10. As stated, evidence of PWs.1 and 3 alone is
available to prove the demand and acceptance of bribe. PW1
did not say anything about the demand by accused No.1 or 3.
But PW3 stated that accused No.1 demanded payment of
bribe and accordingly the payment was effected. Even PW3
did not say any overt act on the part of accused No.3. Other
than the evidence of these two witnesses no evidence; either
documentary or oral, was brought on record to show that
accused No.3 acted illegally in the matter of releasing the
vehicle. As pointed out by the trial court, delay was occurred 2025:KER:37205
in releasing the vehicle only on account of non-production of
documents showing ownership of PW1 to the vehicle.

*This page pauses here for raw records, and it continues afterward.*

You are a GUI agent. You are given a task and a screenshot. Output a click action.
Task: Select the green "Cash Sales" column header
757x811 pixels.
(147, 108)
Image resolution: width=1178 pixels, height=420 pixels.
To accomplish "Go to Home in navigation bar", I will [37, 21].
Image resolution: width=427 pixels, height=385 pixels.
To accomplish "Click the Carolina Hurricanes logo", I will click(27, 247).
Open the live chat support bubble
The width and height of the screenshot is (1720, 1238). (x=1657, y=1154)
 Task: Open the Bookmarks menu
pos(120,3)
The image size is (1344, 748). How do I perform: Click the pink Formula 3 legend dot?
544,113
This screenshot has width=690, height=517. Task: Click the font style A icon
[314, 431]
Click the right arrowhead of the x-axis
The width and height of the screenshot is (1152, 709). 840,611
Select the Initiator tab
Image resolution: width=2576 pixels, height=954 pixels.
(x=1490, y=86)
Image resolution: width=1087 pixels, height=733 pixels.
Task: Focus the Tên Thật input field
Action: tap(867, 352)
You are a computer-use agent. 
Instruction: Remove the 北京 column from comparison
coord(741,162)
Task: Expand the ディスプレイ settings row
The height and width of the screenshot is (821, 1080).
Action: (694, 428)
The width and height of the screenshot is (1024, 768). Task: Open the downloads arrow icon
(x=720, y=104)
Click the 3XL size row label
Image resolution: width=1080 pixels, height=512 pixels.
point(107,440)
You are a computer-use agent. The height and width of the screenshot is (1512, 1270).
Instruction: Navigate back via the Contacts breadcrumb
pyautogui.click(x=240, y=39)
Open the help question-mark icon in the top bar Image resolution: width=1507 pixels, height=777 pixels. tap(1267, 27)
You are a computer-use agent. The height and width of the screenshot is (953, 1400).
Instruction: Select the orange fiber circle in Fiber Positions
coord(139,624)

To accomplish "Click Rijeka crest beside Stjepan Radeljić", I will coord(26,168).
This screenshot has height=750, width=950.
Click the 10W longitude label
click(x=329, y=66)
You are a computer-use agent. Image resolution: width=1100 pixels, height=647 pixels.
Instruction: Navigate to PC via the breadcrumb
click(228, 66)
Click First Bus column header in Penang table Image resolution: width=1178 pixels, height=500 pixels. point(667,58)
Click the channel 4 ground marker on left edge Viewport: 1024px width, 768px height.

11. Unless there is tangible evidence to show that
accused No.3 acted illegally in that matter or that there was a
demand from his part for illegal gratification, there cannot be
a finding that he involved in a conspiracy, based on which
illegal gratification was demanded and accepted. There is total
lack of evidence to prove that respondent No.3/accused No.3
had made a demand for bribe or accepted. Also, there is no
evidence to show that he involved in a conspiracy for
obtaining bribe. Therefore, the finding entered into by the
Special Court, which resulted in acquittal of accused No.3
cannot be said to be against evidence. Hence, I am of the
view that there is no prima facie ground to hold that
appreciation of evidence is wrong and the appeal, which is
one against acquittal, requires consideration in detail.
Accordingly, the appeal is dismissed summarily.